Activity list:
**a.** According to the movie review, why do the mother, her son and the reformed cracker want the killer's persona to end up in a physics laboratory? Answer in one to three sentences.
**b.** Translate this sentence from the movie review into Spanish: "As the first victim on the list dies, you get to see what microwave radiation does to you."
**c.** Extend the review of the movie Ghost in the Machine, picking up right after its last sentence.

*** Exercise passage Section Begins ***

Ghost in the Machine epitomises my dream of transferring a human consciousness into a computer, composed purely of electrons. The movie depicts a psychotic serial killer, Karl Hoffman (Ted Marcoux), whose persona is transferred into a computer during the time his brain is being scanned in the hospital. The Address Book Killer's persona continues to find addresses to track down and kill the people living at the address---electronically. The addressbook the killer first decides to go through belongs to a single mother, Terry Munroe (Karen Allen), with a delinquent 13 year old as a son. As the first victim on the list dies, you get to see what microwave radiation does to you. However, the mother and the son, along with the help of a reformed cracker, introduce a virus in the cyber matrix such that the killer's persona ends up in this physics laboratory. The plan being that an overdose of magnetism will "erase" the persona.

*** Exercise passage Section Ends ***
*** Data for review Section Begins ***

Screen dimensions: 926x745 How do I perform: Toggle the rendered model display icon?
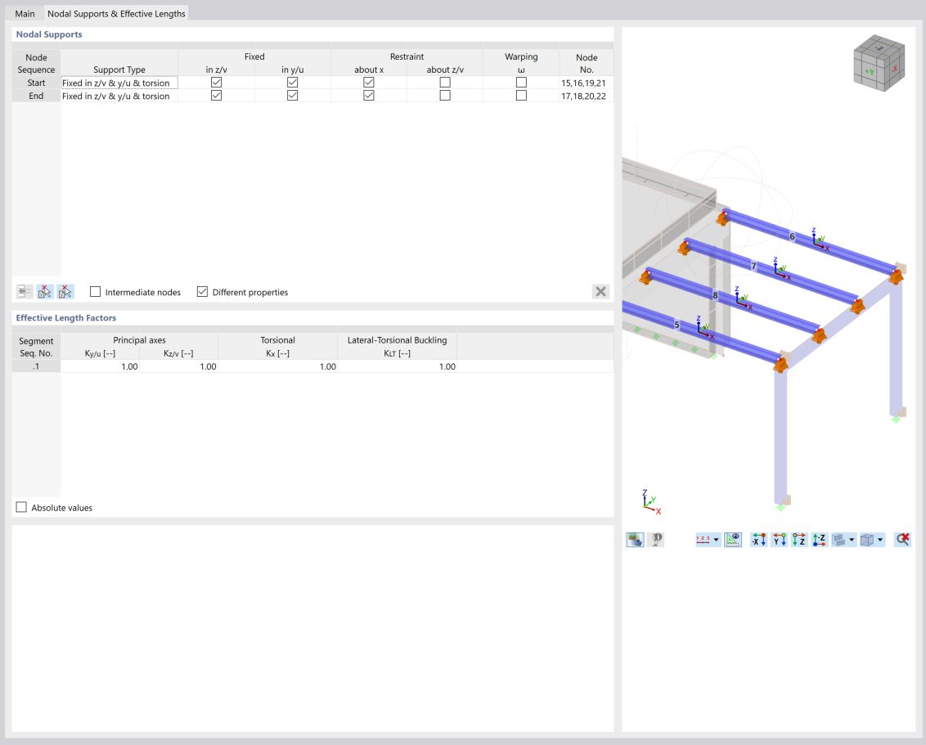635,539
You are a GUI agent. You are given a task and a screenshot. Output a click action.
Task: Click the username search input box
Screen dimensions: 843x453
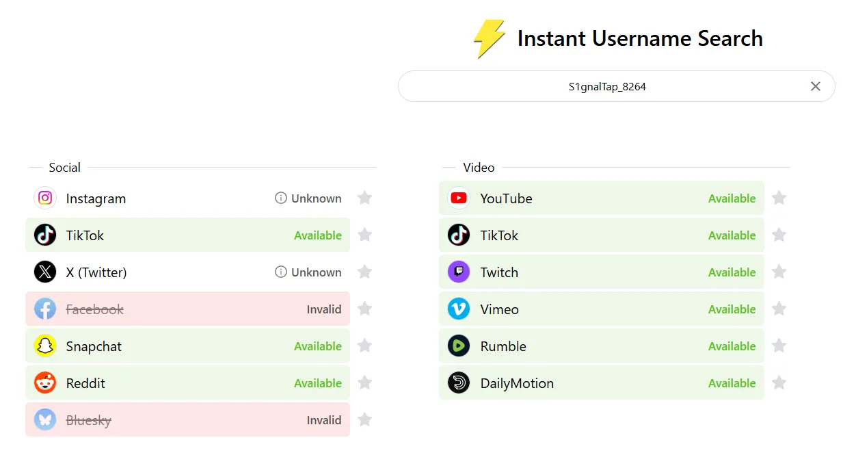pyautogui.click(x=606, y=87)
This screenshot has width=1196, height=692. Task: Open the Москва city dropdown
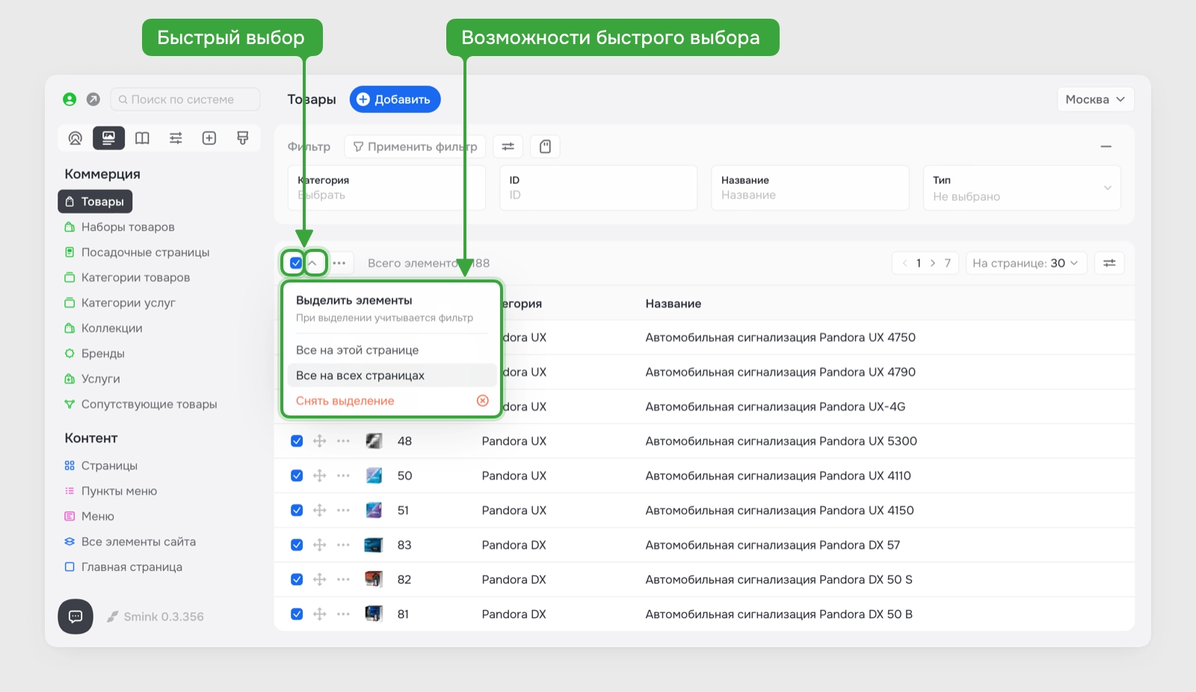pos(1095,99)
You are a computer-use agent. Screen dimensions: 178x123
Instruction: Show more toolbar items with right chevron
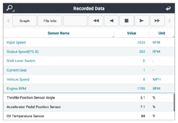coord(170,21)

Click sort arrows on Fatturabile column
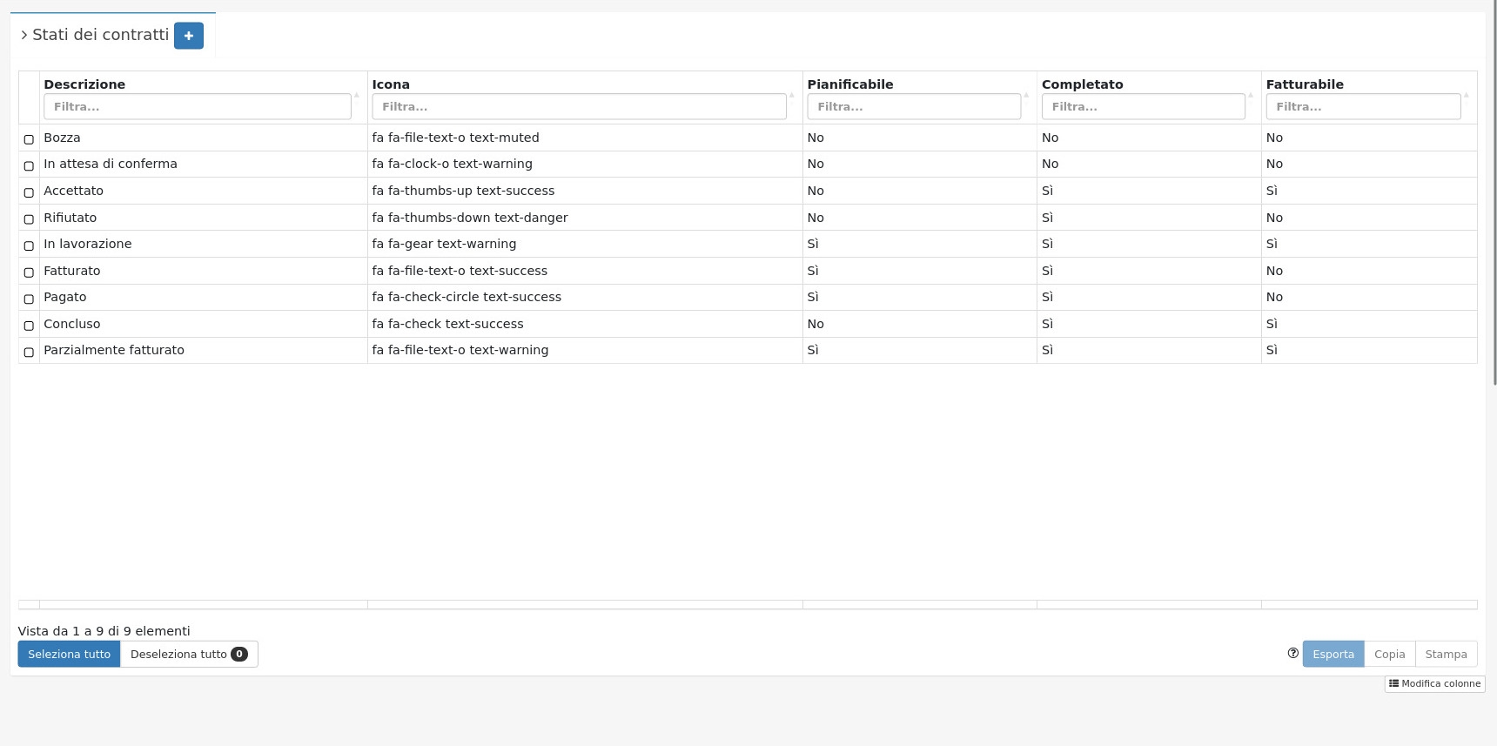pos(1466,96)
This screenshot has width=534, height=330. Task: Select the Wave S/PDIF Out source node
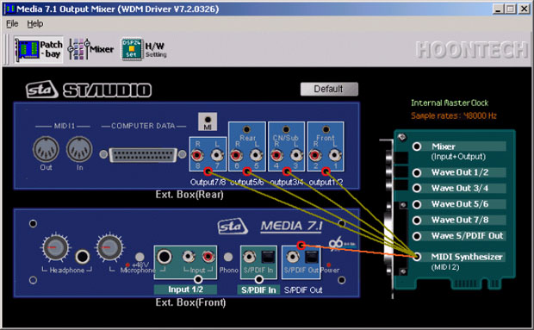[417, 236]
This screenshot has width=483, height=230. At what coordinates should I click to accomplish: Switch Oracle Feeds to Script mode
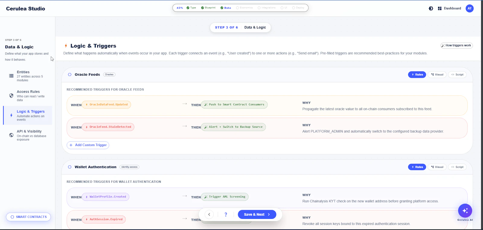point(457,74)
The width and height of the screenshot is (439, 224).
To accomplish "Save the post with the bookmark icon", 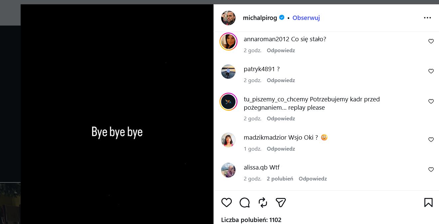I will [428, 202].
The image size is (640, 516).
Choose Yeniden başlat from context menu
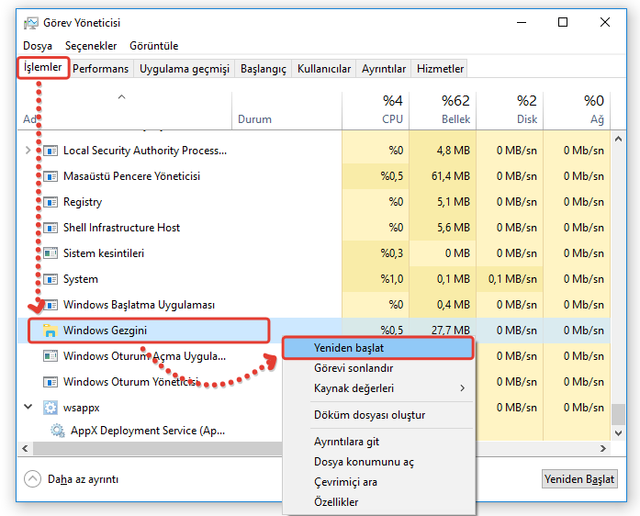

*** Data for review Section Ends ***

Results for the exercise:
**a.** Their plan is that an overdose of magnetism there will "erase" the persona.

**b.** Cuando muere la primera víctima de la lista, puedes ver lo que la radiación de microondas te hace.

**c.**
If you're wondering about the scientific validity of the movie, don't look at the killer in the movie as a stream of electrons (this is how he can go from computers to microwaves to police cars---because everything, including what I type, is really a function of hardware gates being triggerred on and off by voltage highs and lows (albeit a massively complex function)). There are other problems with the plot, but the basic premise is okay---the question is how does one get their persona into a computer?
It's a nice movie in terms of the ideas it introduces. But the acting is horrible. A better exploration of these ideas occurs in the film The Matrix.